Holding: Although defendant’s probation officer testified that she attempted to call and visit defendant between the dates at issue (Nov. 2 to Nov. 4, 2016) and left messages with defendant’s parents for defendant to contact her, there was no showing that a message was given to defendant or, more generally, that defendant knew her probation officer was attempting to contact her. Thus, there was insufficient evidence that defendant willfully refused to make herself available for supervision from Nov. 2 to Nov. 4, 2016.
We reverse the revocation of defendant’s probation and remand for further proceedings.
Defendant had a duty to keep her probation officer apprised of her whereabouts. However, this duty does not relieve the state of its burden to provide competent evidence that defendant refused to make herself available for supervision.

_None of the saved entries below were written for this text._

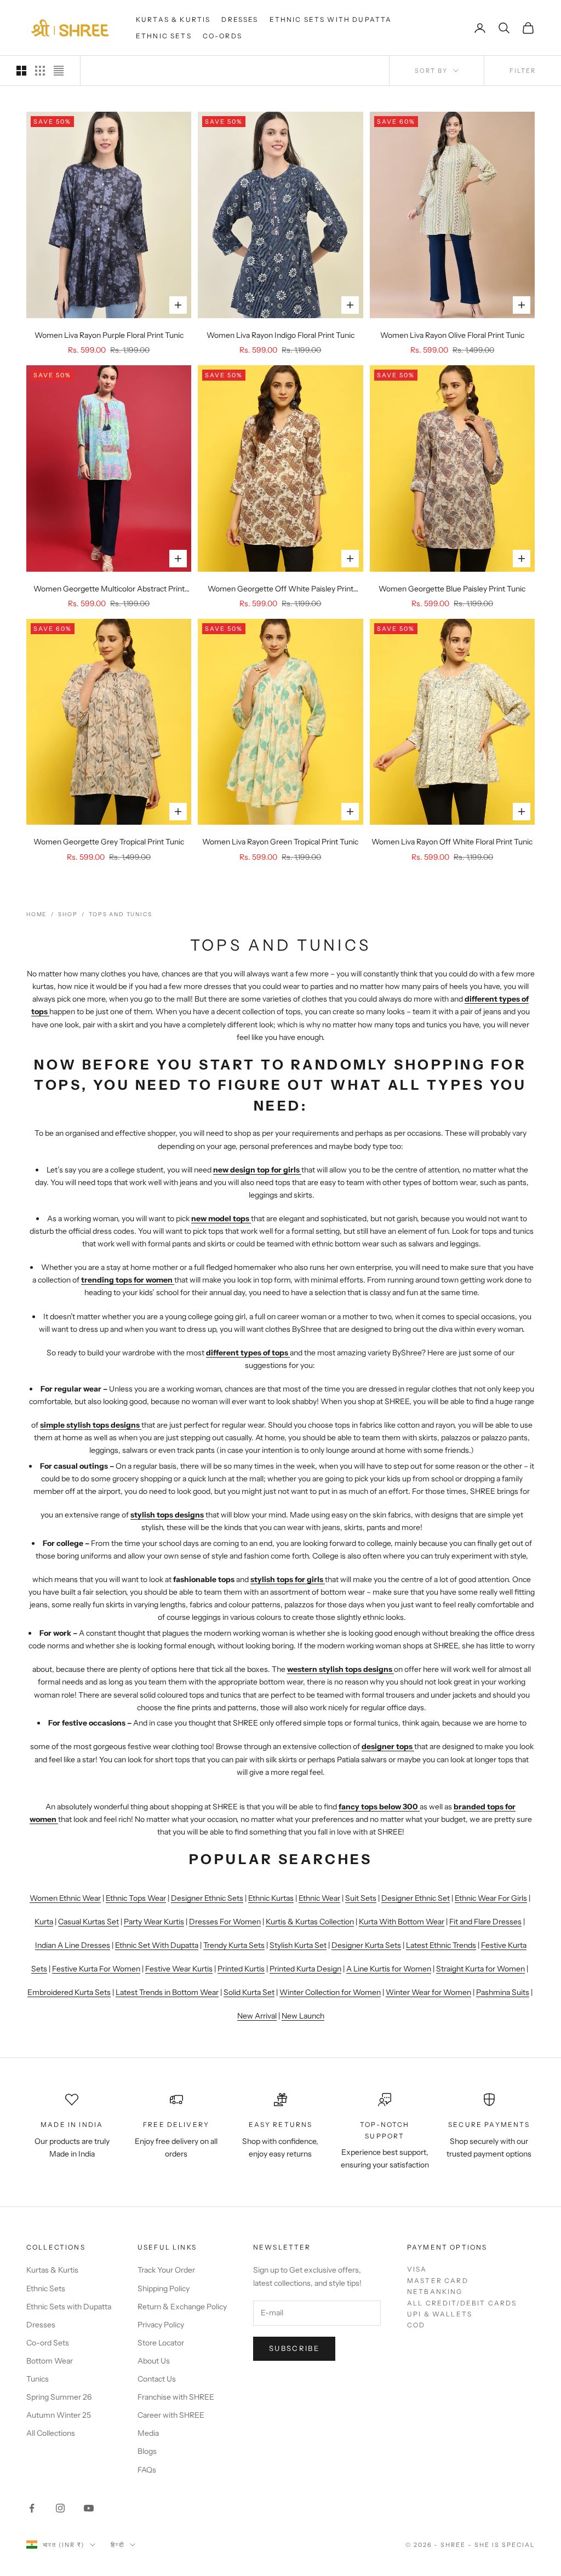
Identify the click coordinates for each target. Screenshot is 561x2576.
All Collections (50, 2433)
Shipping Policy (164, 2288)
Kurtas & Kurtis (173, 19)
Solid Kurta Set (249, 1992)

Where, as here, the state’s evidence only includes that a defendant failed to attend scheduled meetings, and the probation officer was unable to reach a defendant after merely two days of attempts, only leaving messages with a defendant’s relatives, the evidence is insufficient to reasonably satisfy a trial judge that defendant willfully failed to keep her probation officer informed of her whereabouts.
State v. Melton (Lawyers Weekly No. 011-074-18, 12 pp.) (John Arrowood, J.) Appealed from Rutherford County Superior Court (J. Thomas Davis, J.) Joseph Hyde for the state; Katy Dickinson-Schultz for defendant. N.C. App.